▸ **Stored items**
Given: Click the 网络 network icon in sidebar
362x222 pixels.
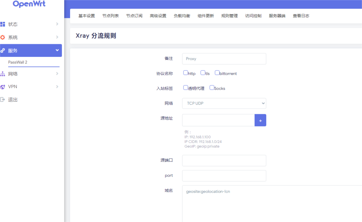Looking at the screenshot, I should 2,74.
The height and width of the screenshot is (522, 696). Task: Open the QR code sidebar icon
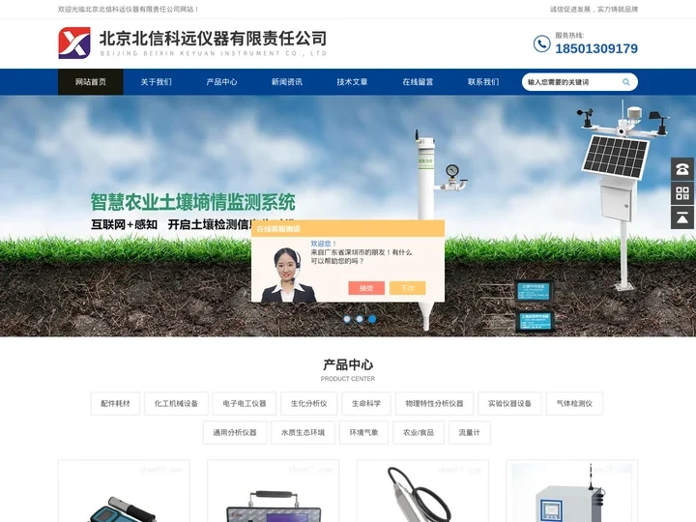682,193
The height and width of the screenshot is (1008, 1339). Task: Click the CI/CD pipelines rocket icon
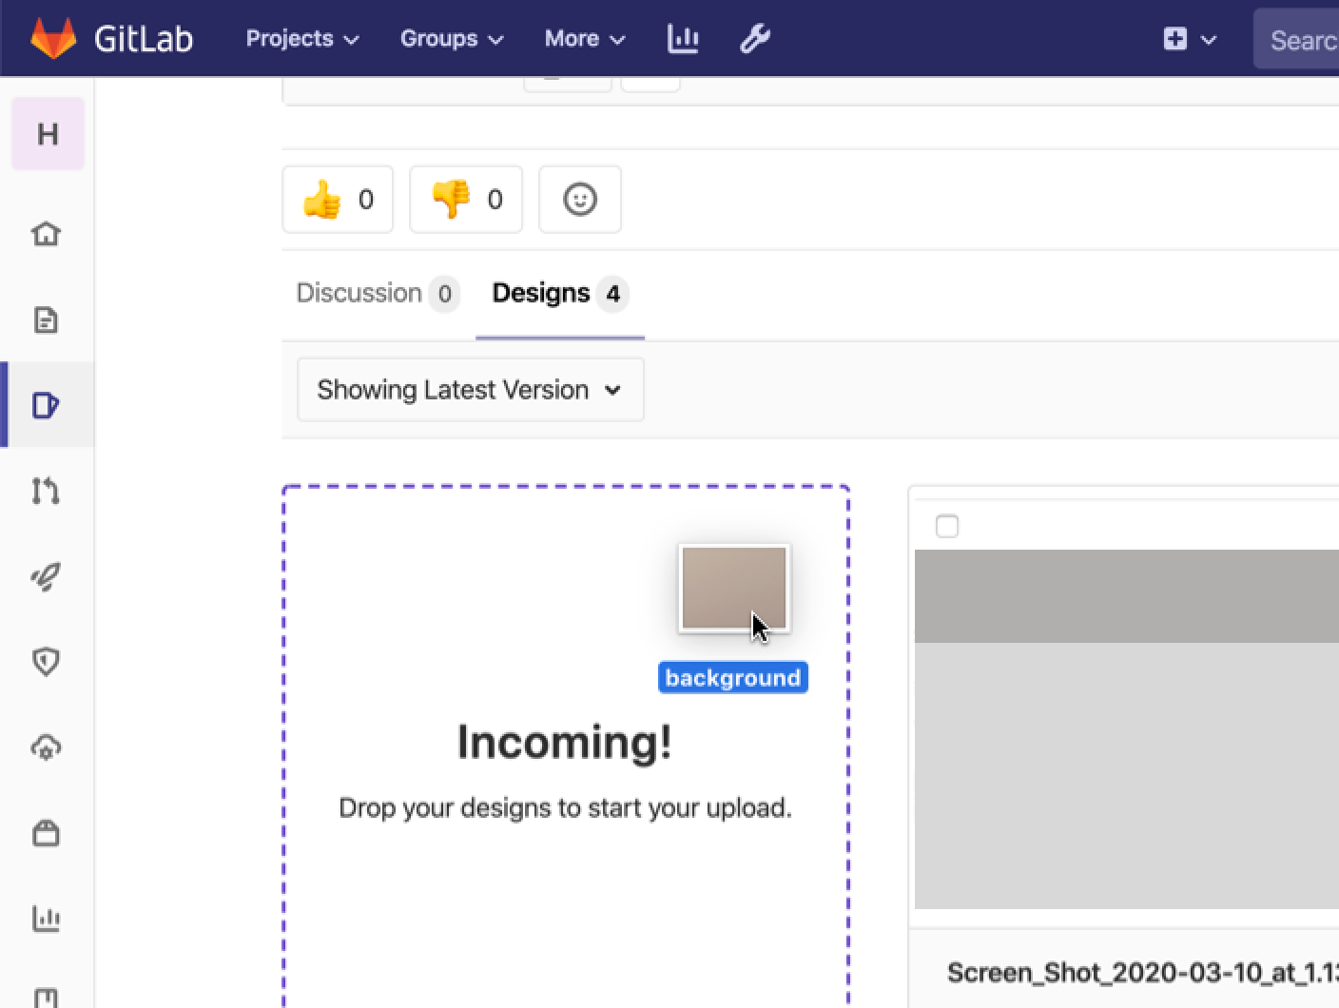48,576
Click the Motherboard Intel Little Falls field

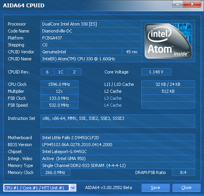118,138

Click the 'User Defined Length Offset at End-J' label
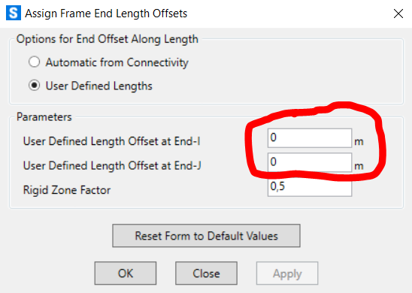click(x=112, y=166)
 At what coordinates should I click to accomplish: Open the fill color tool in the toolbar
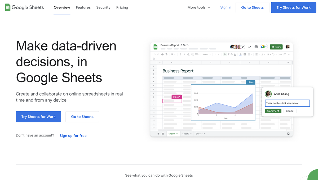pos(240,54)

...

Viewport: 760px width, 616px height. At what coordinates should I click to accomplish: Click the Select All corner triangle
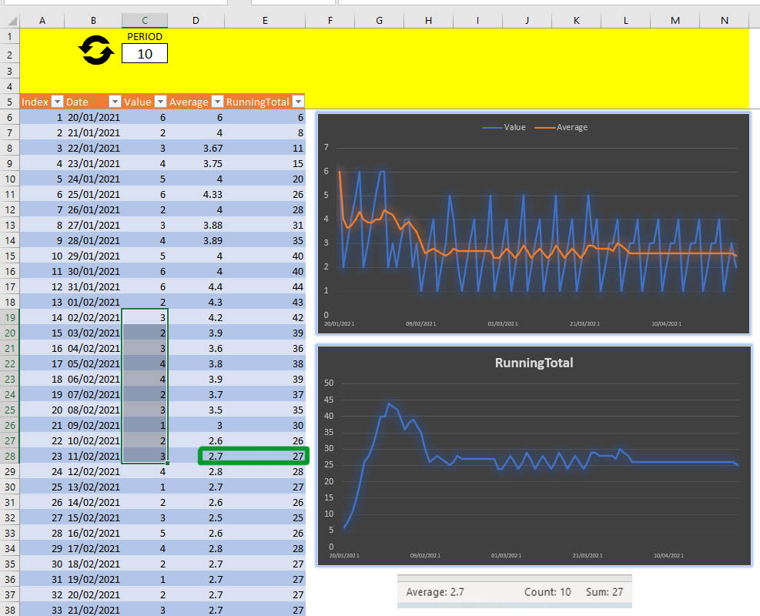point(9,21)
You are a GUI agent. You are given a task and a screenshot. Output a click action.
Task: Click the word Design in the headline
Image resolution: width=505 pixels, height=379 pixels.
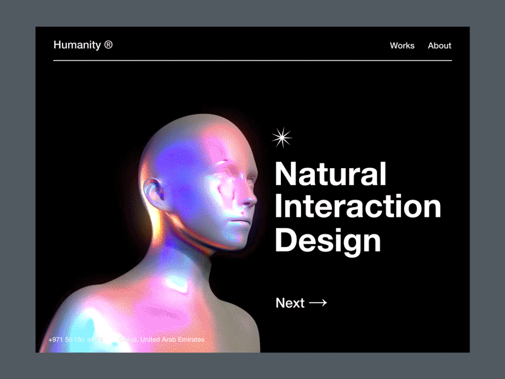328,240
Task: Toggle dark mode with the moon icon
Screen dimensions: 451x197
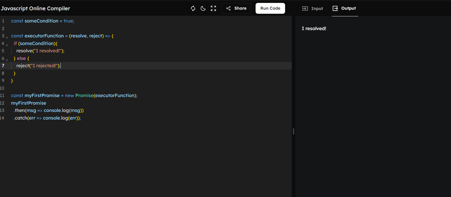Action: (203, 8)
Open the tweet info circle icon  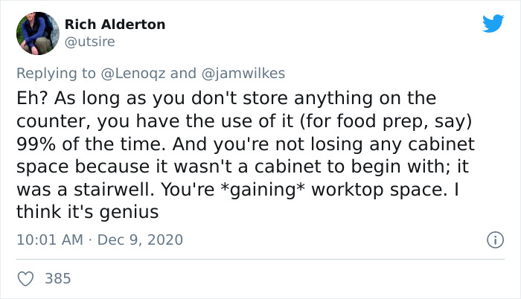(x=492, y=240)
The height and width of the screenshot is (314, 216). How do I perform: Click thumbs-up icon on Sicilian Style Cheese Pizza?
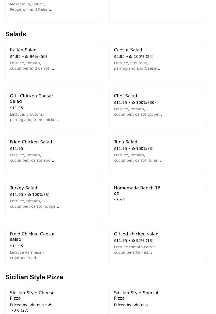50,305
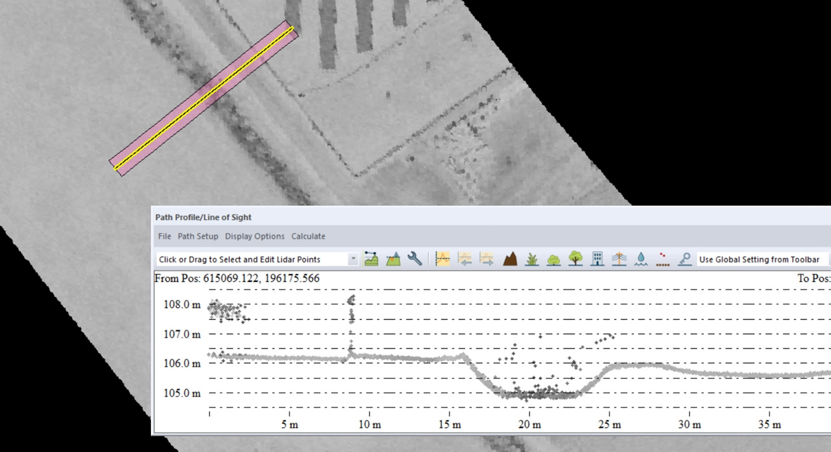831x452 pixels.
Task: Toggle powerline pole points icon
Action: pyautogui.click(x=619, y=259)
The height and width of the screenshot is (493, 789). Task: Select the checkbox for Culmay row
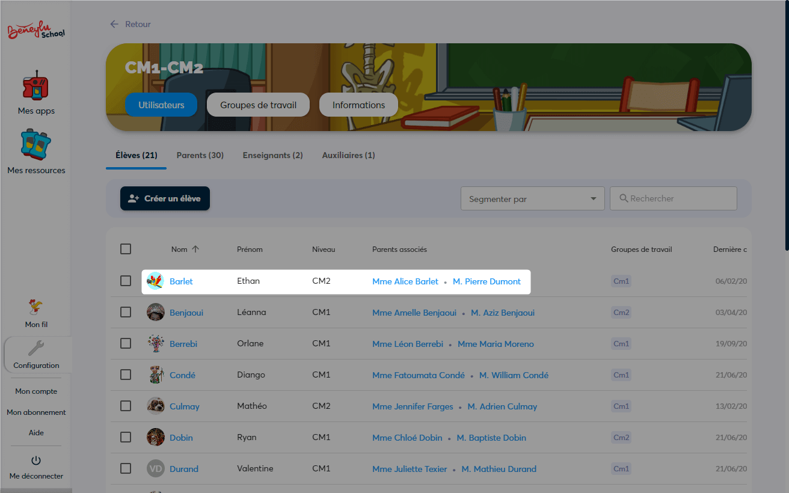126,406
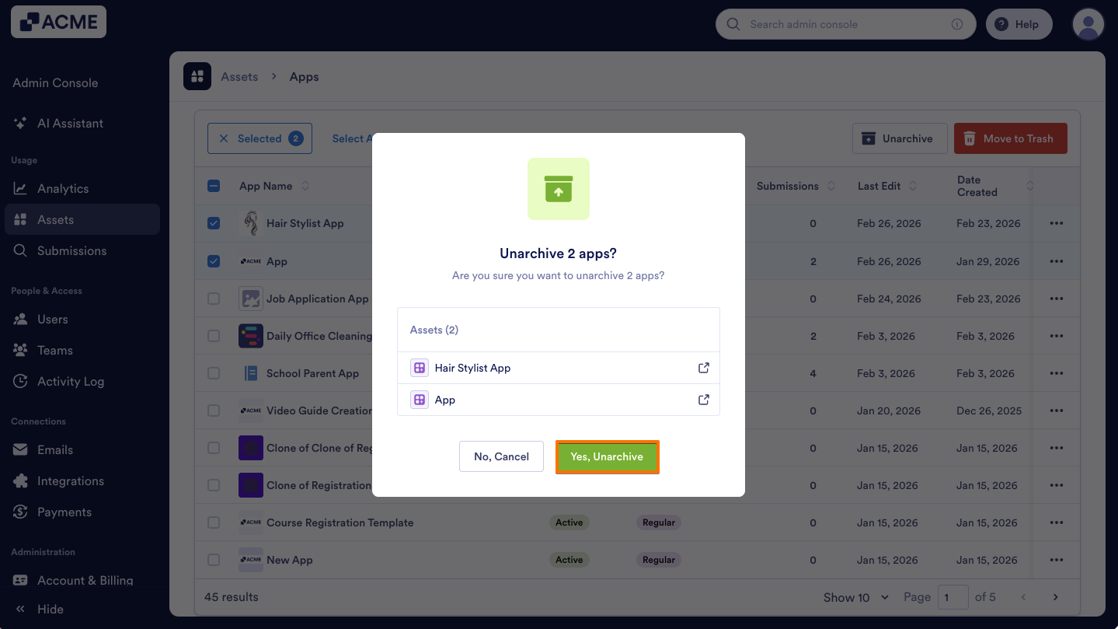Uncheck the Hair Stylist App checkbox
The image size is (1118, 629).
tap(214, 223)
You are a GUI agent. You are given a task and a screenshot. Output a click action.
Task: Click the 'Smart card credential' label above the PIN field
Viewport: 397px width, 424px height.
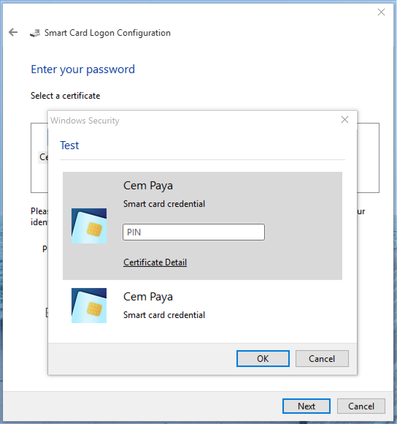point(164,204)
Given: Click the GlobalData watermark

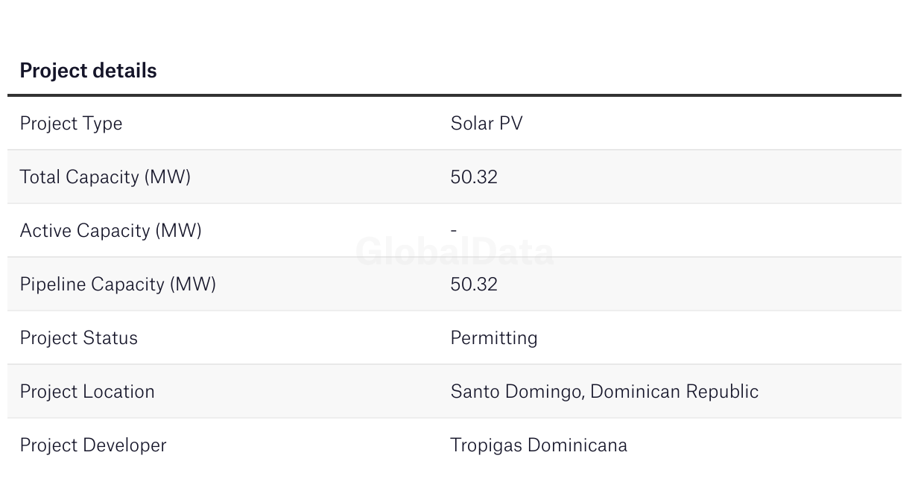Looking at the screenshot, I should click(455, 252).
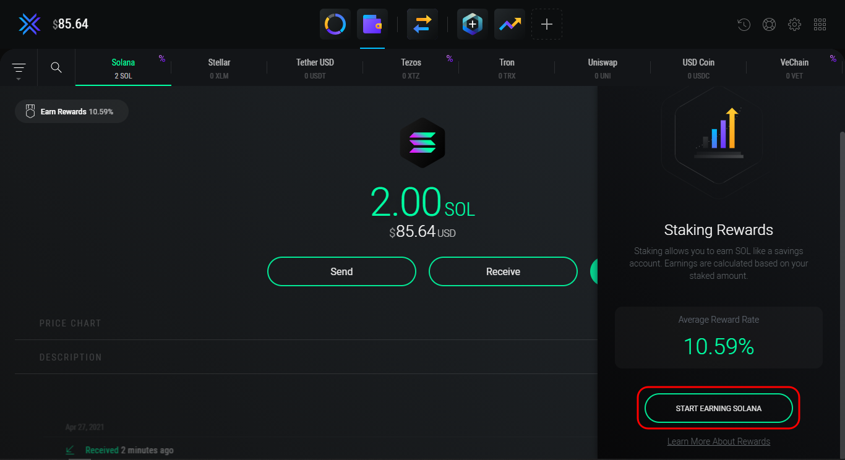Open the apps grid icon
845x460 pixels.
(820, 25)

▸ **AIM OF THE TASK**
Give again, exactly as written above, each line from the one that has "Viewport: 760px width, 616px" to the one that has "Task: Toggle dark mode with the moon icon", both included; omit the pictures.

▸ **RESPONSE AREA**
Viewport: 760px width, 616px height. At what coordinates should I click to accomplish: Click the Select All corner triangle
point(9,21)
You are a GUI agent. You are given a task and a screenshot. Output a click action.
Task: Click the word Design in the headline
Image resolution: width=505 pixels, height=379 pixels.
328,240
Task: Toggle dark mode with the moon icon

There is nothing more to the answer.